■ Assignment ■
Copy out all of the data word for word. Omit every picture.

■ Records supplied ■
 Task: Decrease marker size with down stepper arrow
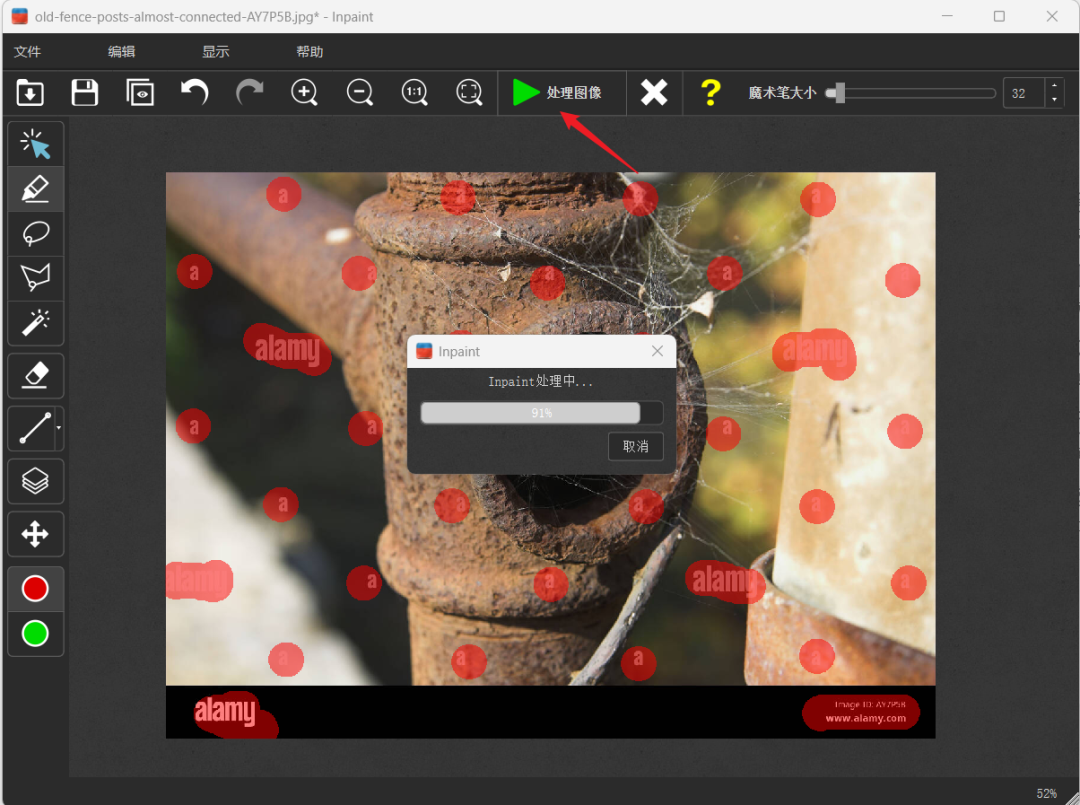pos(1053,100)
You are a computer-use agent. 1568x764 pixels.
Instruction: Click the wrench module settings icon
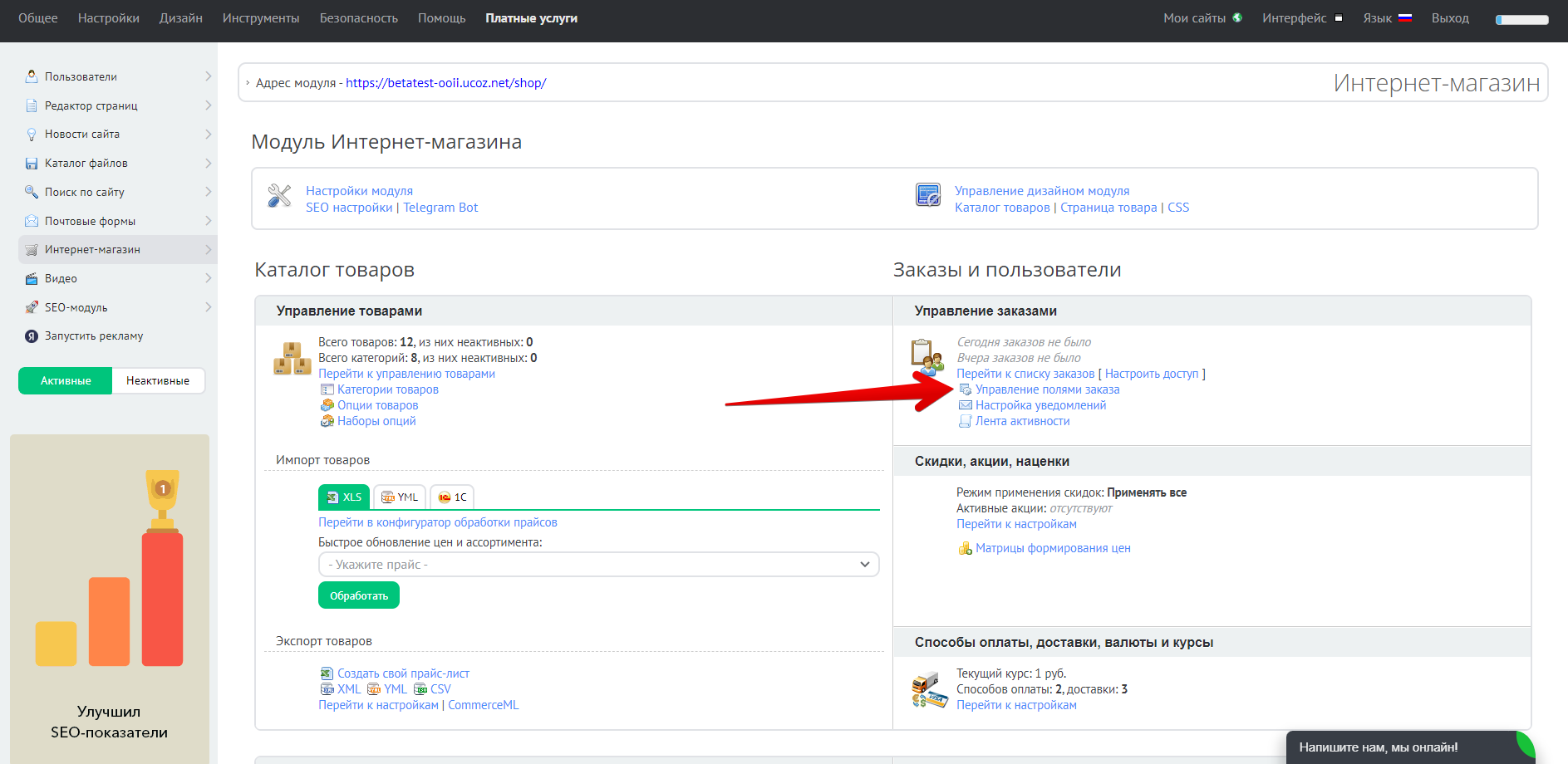(x=279, y=196)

■ Exercise solution ■
 Task: Decrease marker size with down stepper arrow
pos(1053,100)
You are a computer-use agent. 1568x764 pixels.
Instruction: Click the wrench module settings icon
(x=279, y=196)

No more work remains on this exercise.